Neil was looking up at him from the water, and Andrew didn’t know what to do with the look in his eyes: a careful mixture of heat and something shy. It went right to Andrew’s groin.

“Neil, get out and dry off,” Andrew said, swallowing. Neil listened. They dried as best as they could, but there was little they could do with wet clothes and chlorine-soaked skin. Neil seemed to be in some sort of daze— Andrew wasn’t sure if he’d ever been kissed like that before, wasn’t sure if Neil’s ears were red from the cold or a blush or both. Andrew asked if the gym had showers, and Neil said they did. He called Kevin as they headed over. 

“Okay. And bring me one of Jeremy’s shirts,” Neil said before hanging up. They walked barefoot to the small locker room, and Neil waited outside the stall-less showers as Andrew rinsed the pool from his body and warmed up. When he heard Kevin’s deep voice echo throughout the room, he shut off the water and dried off, wrapping the towel around his hips.

Kevin and Neil stopped talking when he entered the locker room. Andrew tried not to feel smug about Neil’s eyes landing directly on his naked torso before they tore away. So red ears were a blush, then.

“Hi,” Andrew said.

Kevin was drunk. His eyes were hazy, his smile warm and dazed, and he was using one of the lockers as a crutch. “Andrew! Do you work out?”

“Okay, I’m freezing, so, just ignore him,” Neil said, smiling before swiftly departing into the showers behind Andrew.

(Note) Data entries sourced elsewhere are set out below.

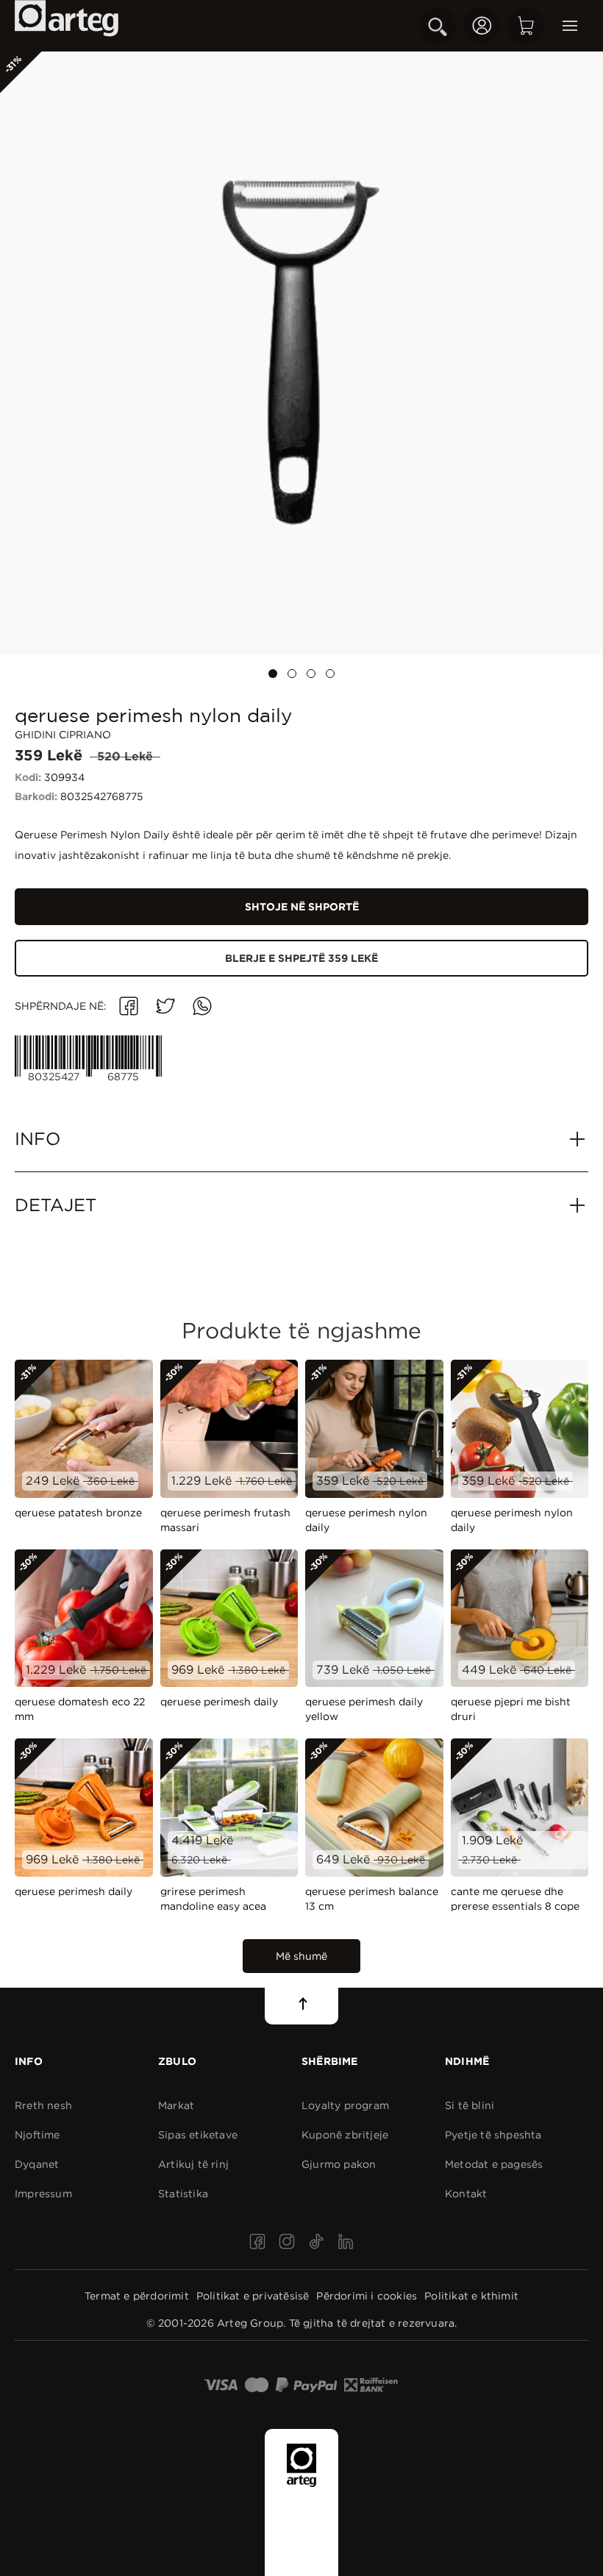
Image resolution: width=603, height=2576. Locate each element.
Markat (176, 2105)
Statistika (183, 2193)
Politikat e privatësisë (253, 2296)
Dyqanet (37, 2164)
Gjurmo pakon (339, 2164)
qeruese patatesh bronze (78, 1513)
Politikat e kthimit (471, 2296)
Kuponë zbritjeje (345, 2135)
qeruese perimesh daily (219, 1702)
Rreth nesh (43, 2105)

Andrew watched him go, then looked down at the clothes in his hands. Neil’s sweatshirt was folded on top. Andrew pulled it on, not stopping to appreciate its smell or its softness against his bare chest in front of Kevin. 

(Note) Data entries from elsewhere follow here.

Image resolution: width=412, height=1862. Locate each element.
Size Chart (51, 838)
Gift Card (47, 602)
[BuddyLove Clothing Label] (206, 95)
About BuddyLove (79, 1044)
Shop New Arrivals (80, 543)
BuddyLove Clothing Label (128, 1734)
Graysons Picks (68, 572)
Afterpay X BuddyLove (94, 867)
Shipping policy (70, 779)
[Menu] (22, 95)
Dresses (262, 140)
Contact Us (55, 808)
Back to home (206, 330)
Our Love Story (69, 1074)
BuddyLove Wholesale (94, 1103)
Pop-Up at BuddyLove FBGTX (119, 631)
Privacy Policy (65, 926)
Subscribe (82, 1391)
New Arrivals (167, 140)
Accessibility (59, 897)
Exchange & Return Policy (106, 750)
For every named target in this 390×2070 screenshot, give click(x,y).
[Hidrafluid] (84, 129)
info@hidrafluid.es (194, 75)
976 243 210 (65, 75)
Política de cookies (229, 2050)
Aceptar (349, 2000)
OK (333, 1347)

“I’m proud of him,” Kevin said. Andrew pulled on his jeans, not caring about a drunk Kevin, who’d likely been with countless naked men in locker rooms. Andrew was lacing his shoes when Kevin spoke again, “Told him if he could find a date– I’d leave him alone.”

Andrew stilled for a moment before he said, “Leave him alone?” He shrugged on his jacket, checking for his valuables.

“Mm-hm.” Kevin nodded. Andrew’s eyebrows were pulled together. He heard the water from the showers running, but something about Kevin’s words had all his attention on the taller man. “He said I nagged him. I didn’t. I cared. He said that he didn’t swing, that he didn’t want to be with anybody. I–” Kevin hiccupped, “told him to try. If he wanted to feel normal. He had to try.”

It took a moment to process, admittedly. Tonight was a whirlwind and Kevin had just shot Andrew with another surprise. When he understood, the only thing beneath Andrew’s feet, the only thing holding him up, was anger.

“Did you ever think–” Andrew began, before cutting himself off. There was no use explaining things to a drunk person. He grit his teeth and pulled out his phone: a missed text from Nicky said that he and Aaron were looking for him. Andrew’s mind was scrambling, trying to go back to Neil, to analyze the kiss, his actions, his words, but he couldn’t. He should have asked if Neil was even–

Andrew got nauseous. Not here. He pushed Kevin into a seating position, so the idiot didn’t fall over and crack his skull open, and left. The shower water was still running.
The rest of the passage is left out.